Are angiotensin receptor blockers neuroprotective?

Stroke is one of the leading causes of invalidism and death in the industrialized world. Among others, the renin- angiotensin system (RAS) has been implicated in the pathogenesis and outcome of ischemic events, including stroke. Angiotensin II (Ang II), the major effector peptide of the RAS, exerts most of its well-defined physiologic and pathophysiologic actions, including those on the central and peripheral nervous system, through its Ang II type 1 (AT1) receptor subtype.

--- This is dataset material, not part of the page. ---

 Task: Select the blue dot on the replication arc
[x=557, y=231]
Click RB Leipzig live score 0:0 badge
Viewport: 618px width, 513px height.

This receptor not only contributes to stroke-related pathologic mechanisms (eg, hypertension, atherothrombosis, and cardiac hypertrophy) but also may be involved in postischemic damage to the brain. However, it has also been demonstrated that Ang II, via its AT2 receptor subtype, accelerates neuronal tissue regeneration after injury. In this article, we review the experimental evidence supporting the notion that blockade of brain AT1 receptors can be beneficial with respect to stroke incidence and outcome. We further delineate how AT2 receptors could be involved in neuronal regeneration following brain injury, such as stroke. In doing so, we also attempt to shed some light on the mechanisms by which AT1 receptor blockers, which leave the AT2 receptor unopposed, might exert protective actions in brain ischemia.